## DEINE AUFGABE
Führe den Text über die Tempelhof Projekt GmbH im Anschluss an seinen letzten Satz weiter.

Die Tempelhof Projekt GmbH verwaltet das Flughafengebäude im Auftrag der Senatsverwaltung für Stadtentwicklung, Bauen und Wohnen – und ist Teil des Problems. Erstens ist sie als privatwirtschaftliches Unternehmen nicht zur Transparenz im Sinne des Informationsfreiheitsgesetzes verpflichtet. In den vergangenen Jahren sollen daher zahlreiche Anfragen interessierter Berliner*innen zum Gebäude und dessen Zukunft unbeantwortet geblieben sein. Zweitens betreibt sie »ein Veranstaltungs- und Vermietungsgeschäft mit generell wirtschaftlicher Ausrichtung«, wie Tempelhof-Projektsprecherin Irina Dähne auf nd-Anfrage mitteilt. Konkret seien in diesem Jahr Veranstaltungen wie Marathon und Halbmarathon, Fahrrad- und Kunstmessen in Planung. 

Im vergangenen Jahr machte die Vergabe der Hangars 2 und 3 an den Kulturmanager Walter Smerling für eine private Ausstellung Schlagzeilen, weil dies, so der Vorwurf des Bündnisses, »im Rahmen eines durch den Ex-Regierenden Bürgermeister Michael Müller (SPD) initiierten Hinterzimmerdeals unter Ausschluss der Öffentlichkeit und des Parlaments« geschehen sei. Irina Dähne von der Tempelhof Projekt GmbH erklärt, dass diese Vergabe vom »Steuerungskreis Flughäfen« beschlossen wurde, einer »Abstimmungsrunde beim Regierenden Bürgermeister mit allen zuständigen Senatoren und Staatssekretären« – also ohne Öffentlichkeit und Parlament. Zudem habe Walter Smerling aufgrund einer Corona-Regelung keine Miete und nur die Hälfte der Betriebskosten zahlen müssen. Angesichts des intransparenten Verfahrens protestierte die Berliner Kulturszene; einige Künstler*innen zogen ihre Werke aus der Ausstellung zurück und Mitglieder des Aufsichtsrats der Tempelhof Projekt GmbH traten zurück.

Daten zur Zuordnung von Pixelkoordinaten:
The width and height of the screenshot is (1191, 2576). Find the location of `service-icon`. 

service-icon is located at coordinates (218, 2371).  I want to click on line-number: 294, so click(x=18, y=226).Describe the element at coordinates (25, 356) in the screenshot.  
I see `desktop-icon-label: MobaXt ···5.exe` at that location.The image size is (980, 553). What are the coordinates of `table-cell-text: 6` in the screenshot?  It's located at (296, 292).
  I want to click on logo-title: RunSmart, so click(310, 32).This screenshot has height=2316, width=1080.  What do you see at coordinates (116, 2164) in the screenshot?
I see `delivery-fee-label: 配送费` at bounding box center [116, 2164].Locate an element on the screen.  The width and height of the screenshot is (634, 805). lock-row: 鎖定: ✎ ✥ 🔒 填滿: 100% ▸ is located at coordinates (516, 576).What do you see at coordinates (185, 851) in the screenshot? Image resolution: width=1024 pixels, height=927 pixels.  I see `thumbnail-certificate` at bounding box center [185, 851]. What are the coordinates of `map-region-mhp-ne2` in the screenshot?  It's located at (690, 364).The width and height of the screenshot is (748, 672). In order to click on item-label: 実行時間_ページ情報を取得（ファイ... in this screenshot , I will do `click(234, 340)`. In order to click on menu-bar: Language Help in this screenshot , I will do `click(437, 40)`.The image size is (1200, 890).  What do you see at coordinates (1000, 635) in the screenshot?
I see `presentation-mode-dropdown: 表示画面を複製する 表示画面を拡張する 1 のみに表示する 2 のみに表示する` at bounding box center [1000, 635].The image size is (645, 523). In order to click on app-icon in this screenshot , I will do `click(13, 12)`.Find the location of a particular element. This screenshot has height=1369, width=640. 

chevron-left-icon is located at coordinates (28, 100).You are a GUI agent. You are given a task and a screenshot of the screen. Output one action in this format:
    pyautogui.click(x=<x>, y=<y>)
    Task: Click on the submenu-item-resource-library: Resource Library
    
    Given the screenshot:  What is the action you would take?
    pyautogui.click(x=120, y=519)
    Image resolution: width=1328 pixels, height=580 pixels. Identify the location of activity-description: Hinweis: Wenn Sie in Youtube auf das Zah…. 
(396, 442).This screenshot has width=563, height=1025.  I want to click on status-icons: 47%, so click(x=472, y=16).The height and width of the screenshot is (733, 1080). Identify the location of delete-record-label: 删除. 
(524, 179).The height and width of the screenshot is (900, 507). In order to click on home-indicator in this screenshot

## LÖSUNG
Daraufhin beendete der Senat im Juli 2022 tatsächlich den Mietvertrag mit Smerling und beschloss auf Vorlage der Kulturverwaltung von Linke-Senator Klaus Lederer, dass es ab August dieses Jahres eine transparente Flächenvergabe für kulturelle Nutzungen geben soll. Ein entsprechendes Konzept sei noch in Arbeit, heißt es vonseiten der GmbH wie auch der Kulturverwaltung. Dabei sollte der historische Flughafen genau wie das Feld seit dem Ende des Flugbetriebs 2008 partizipativ unter Beteiligung der Stadtgesellschaft weiterentwickelt werden, doch die bisherigen Mitwirkungsformate verliefen ergebnislos beziehungsweise wurden eingestellt.

»Aktuell pausiert die Beteiligung am Flughafen Tempelhof«, sagt Irina Dähne. Ergebnis: »Das Flughafengebäude steht wie ein Riegel zwischen der Innenstadt und dem beliebten Erholungsgebiet Tempelhofer Feld«, kritisiert das Transformationsbündnis und fordert endlich »Konzepte, die das Gebäude öffnen und Zugänge zwischen Stadt und Feld schaffen«. 

Linke-Politikerin Katalin Gennburg teilt dieses Anliegen, nicht zuletzt wegen der historischen Bedeutung, die der frühere Flughafen durch seine NS-Geschichte und die Berliner Luftbrücke für die Stadtgesellschaft hat. Das »Relikt eines fossilen Zeitalters« solle in eine »postfossile Zeit« übergehen, indem hier die sozial-ökologische Transformation vorangetrieben wird. »Am Boden bleiben und gärtnern«, wie Cléo Mieulet es ausdrückt. Doch stattdessen würden Initiativen und Stadtgesellschaft ausgesperrt, »und zeitgleich zerfällt das Gebäude«, kritisiert Gennburg. Die Strategie der Tempelhof Projekt GmbH – »zuerst alles durchsanieren und dann erst nutzen« – hält sie für »Leerstandspolitik und inakzeptabel«.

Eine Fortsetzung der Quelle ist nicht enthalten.